Metin Bölümü:
-----
Güney Afrika da bir üniversitenin girişinde ki yazı;
“ Bir ülkeyi yok etmek için Atom bombası veya uzun menzilli füzelere ihtiyaç yoktur! Sadece eğitim kalitesini düşürmek ve sınavlarda kopya çekilmesine izin vermek yeterlidir!
Bunlar gerçekleştiği taktirde…..;
Hastalar doktorların elinde ölür
Binalar mühendislerin ellerinde çöker
Para ekonomistlerin elinde kaybolur..
İnsanlık Din adamlarının elinde ölür
Adalet hakimlerin elinde kaybolur…..”
Yukarda ki yazıya ve düşüncelere özellikle Türkiye genelinde ki başta FETÖ yapılanmasının ortaya çıkması ile birlikte katılmamak konu üzerinde düşünmemek abesle iştigal olur diye düşünüyorum.
Yine birileri de Türkiye deki halkı savaşla cephelerde yapılacak harplerle toplarla tüfeklerle yenmek çok kolay bir durum değil ancak ve ancak onları “ DİN “ Silahı ile vurarak birbirine düşürerek yenebilirsiniz demişlerdir.
Emperyalizmin en büyük felsefesi harekâtı anlayışı da zaten” böl parçala yönet “ kültürü üzerine kurulmuştur.
Bu anlamda özellikle de son 19 – 20 yıla baktığımızda bütün oyunlar Türkiye de eğitimin üzerinde oynanmıştır. AKP iktidarı döneminde bakanlarının en çok değiştiği bakanlık Milli eğitim bakanlığı olmuştur.
Ancak her gelen bakan giden bakanın yaptığı uygulamaları sistemi düzeni beğenmemiş bu böyle yürümez demiş ve yeni birtakım kendine göre sistem oluşturmaya çalışmış ancak hepsinde de milli eğitim bakanlığı da eğitim sistemimizde battıkça batmış ve bu gün eğitim sistemimiz yerlerde sürünmektedir.
Yukarda da belirtildiği gibi eğitim gerçekten çağdaş laik demokratik bir eğitim olmadıkça matematiği seçmeli din dersini mecburi yaptığın sürece bu gün olduğu gibi tam bir keşme keşlik yaşanır.
Tıp fakültelerine FETÖ cüler in hazırladığı kopyalar ile kopya çekilerek girilir ve bitirilirse hastalar doktorların elinde kalır hasta sahiplerinde dayak yerler.
Binalar işten anlamayan ancak sadece bir şekilde mühendislik diploması bulunan kişilerin ellerinde çöker.
-----
Yapılacak Görevler:
**a.** Eğitim üzerine yazıya göre AKP iktidarı döneminde bakanı en sık değişen bakanlık hangisidir?
**b.** Eğitim üzerine yazı, eğitim sistemindeki çöküşü her yeni bakanın tutumuna bağlıyor. Bu tutumu ve sonucunu lütfen bir iki cümleyle açıklayın.
**c.** Eğitim üzerine yazıyı son cümlesinden sonra sürdürün.
Bu kayıtlar iş için gerekli değildir.

Toplanan veriler
-----
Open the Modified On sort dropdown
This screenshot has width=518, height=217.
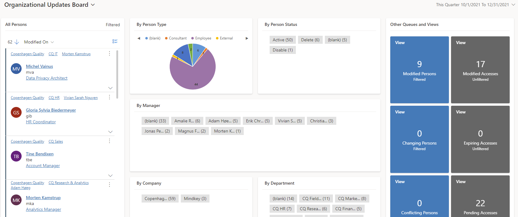[x=39, y=42]
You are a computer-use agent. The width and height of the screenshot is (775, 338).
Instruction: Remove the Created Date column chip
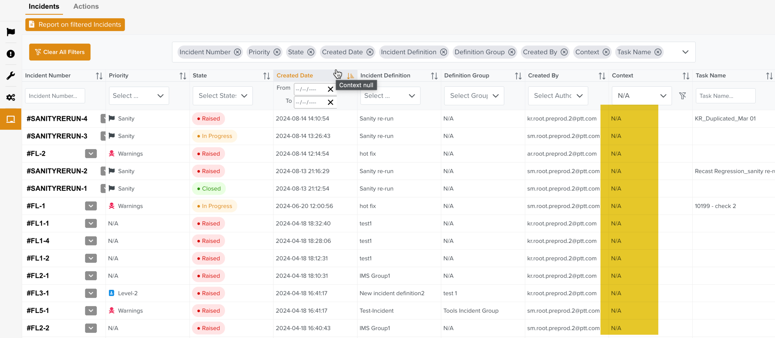click(370, 52)
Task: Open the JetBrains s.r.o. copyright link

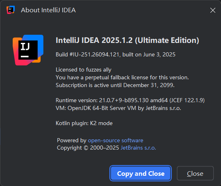Action: [138, 148]
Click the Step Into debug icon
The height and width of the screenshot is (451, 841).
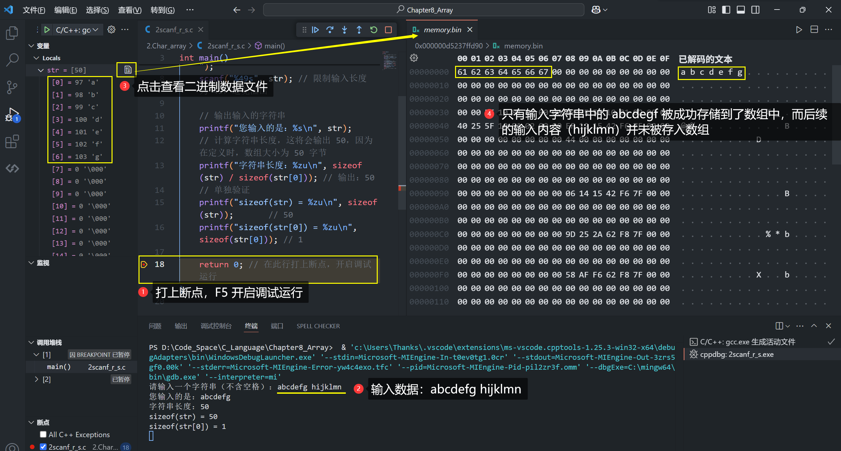(344, 30)
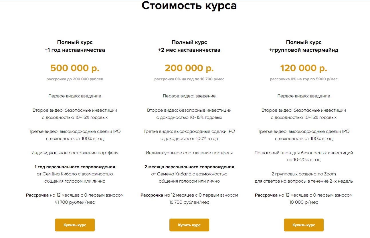Screen dimensions: 370x238
Task: Click the 200 000 р. price
Action: click(189, 68)
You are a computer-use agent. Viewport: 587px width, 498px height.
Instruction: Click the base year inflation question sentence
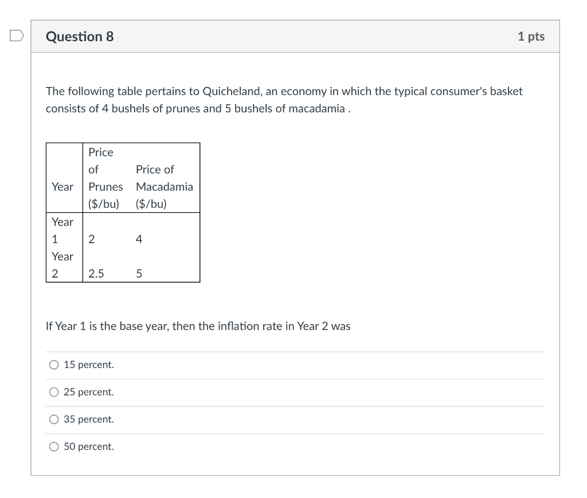[x=198, y=326]
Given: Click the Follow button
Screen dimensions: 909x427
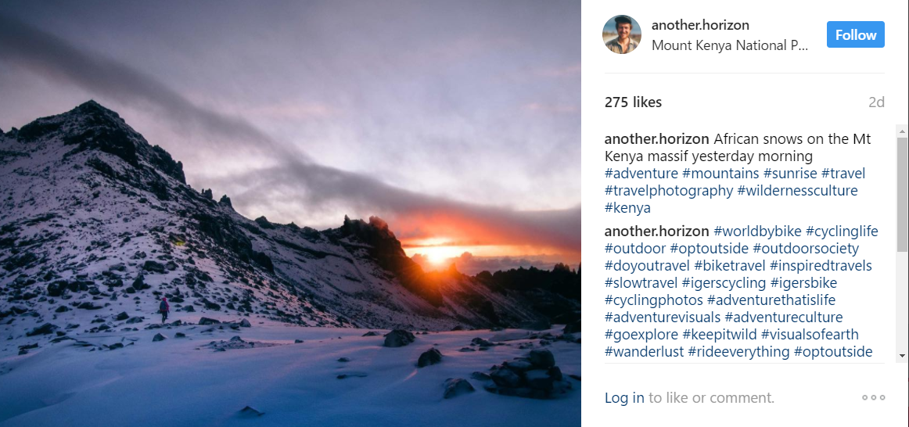Looking at the screenshot, I should [855, 35].
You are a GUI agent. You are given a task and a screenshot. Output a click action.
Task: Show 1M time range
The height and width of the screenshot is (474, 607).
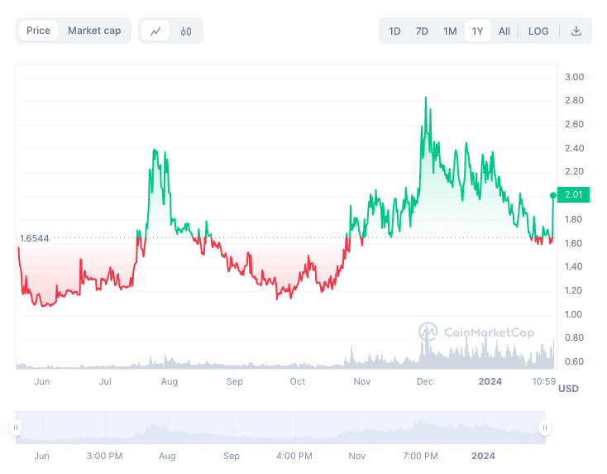450,31
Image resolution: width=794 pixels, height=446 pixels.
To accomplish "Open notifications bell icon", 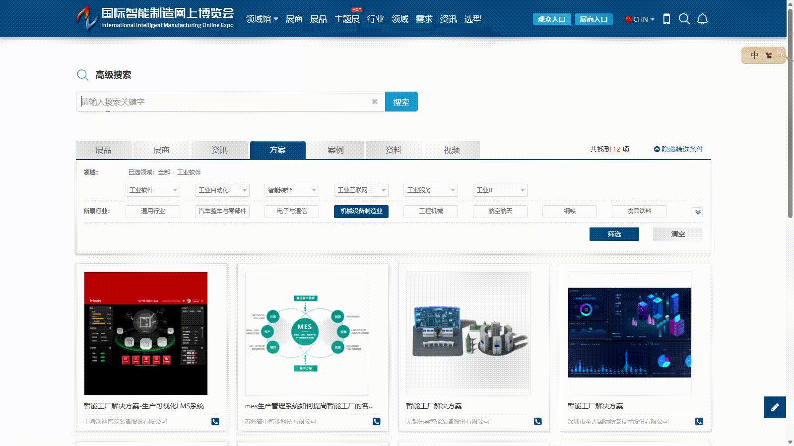I will pos(702,19).
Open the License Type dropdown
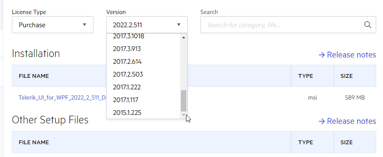The height and width of the screenshot is (157, 383). 53,25
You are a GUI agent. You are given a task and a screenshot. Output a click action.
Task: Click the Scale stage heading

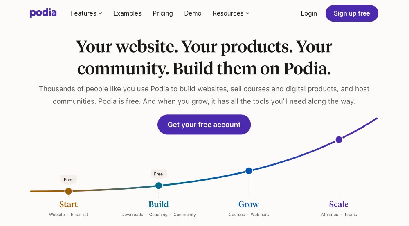[339, 204]
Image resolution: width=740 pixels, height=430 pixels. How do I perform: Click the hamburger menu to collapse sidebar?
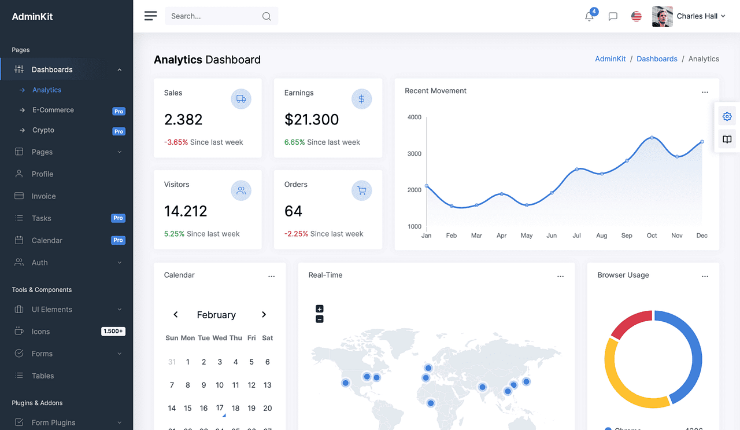click(x=150, y=16)
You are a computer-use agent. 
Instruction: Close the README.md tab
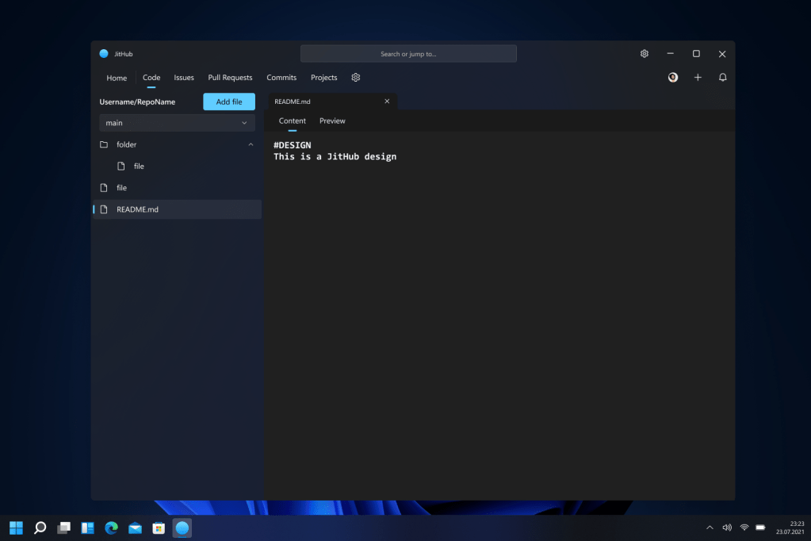click(x=387, y=102)
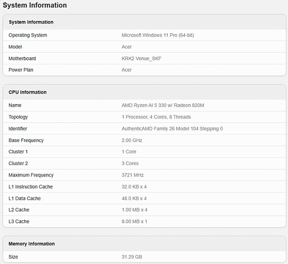
Task: Select the memory Size 31.29 GB value
Action: pos(132,257)

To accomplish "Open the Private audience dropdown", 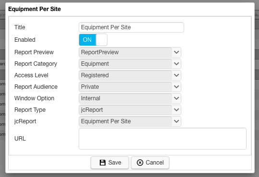I will [x=130, y=87].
-----
Beklenen Çıktılar:
**a.** Milli Eğitim Bakanlığı.

**b.** Her gelen bakan, gidenin uygulamalarını ve sistemini beğenmeyip "bu böyle yürümez" demiş ve kendine göre yeni bir sistem kurmaya çalışmıştır. Bunun sonucunda eğitim sistemi gittikçe batmış ve bugün yerlerde sürünür hâle gelmiştir.

**c.**
Ekonomi Damat ve gibi ekonomiden bi haberlere teslim edilen para buharlaşır erir gider.
Diyanet gibi tüm İslam âleminin rehberi olması gereken bir kurum tek bir yerin onaylama makamı olur dini kurallar yerine saray kuralları uygularsa din başta öldürülmüş olur.
Adalet herkese eşit şekilde uygulanmadığı sürece hâkimler savcılar kopya çekerek ya da çektirilerek o makama gelirse (ki son on yılda binlerce hâkim savcı tutuklandı ihraç edildi )adalet kaybolur gider gitmiş durumda. Az da olsa haktan hukuktan adaletten yana hâkim savcı kalmışsa onlarda zorunlu olarak beklemede ve gizlenmekte durumu idare etmektedirler.
Düşünün bu ülkede hukuk fakültesine birkaç gün önce bir veteriner halk dilinde “baytar “ dekan olarak atandı. Ha keza çok önemli lojistik makamlara da aynı şekilde atamalar yapıldı.
Eğitimde İmam hatipleri öne çıkardılar ne kadar imam ve hatibe ihtiyacımız var bilmiyorum.
İmam hatiplilere bakıyoruz üniversitelere giriş sınavlarında şayet sorular çalınmamış kopyalar verilmemişse başarı oranları % 17- 18 ancak aynı okullarda mezun olanların işe girme başarı oranları %95. Bilmem anlatabildim mi?
Bizim ülkemiz İstiklal savaşları görmüş Atatürk İnönü ve arkadaşlarının zekâ ve cesaretleri ile başarıdan başarıya koşmuş bir ülke.
Ancak ve ancak savaşla değil içerde oynanan çirkin oyunlar la eğitimi katlederek “ din “ maskesi ile her türlü rezaleti yaparak yaptırarak bu gün kü gibi bu ülkeyi yenmek dağıtmak isteyebilirler..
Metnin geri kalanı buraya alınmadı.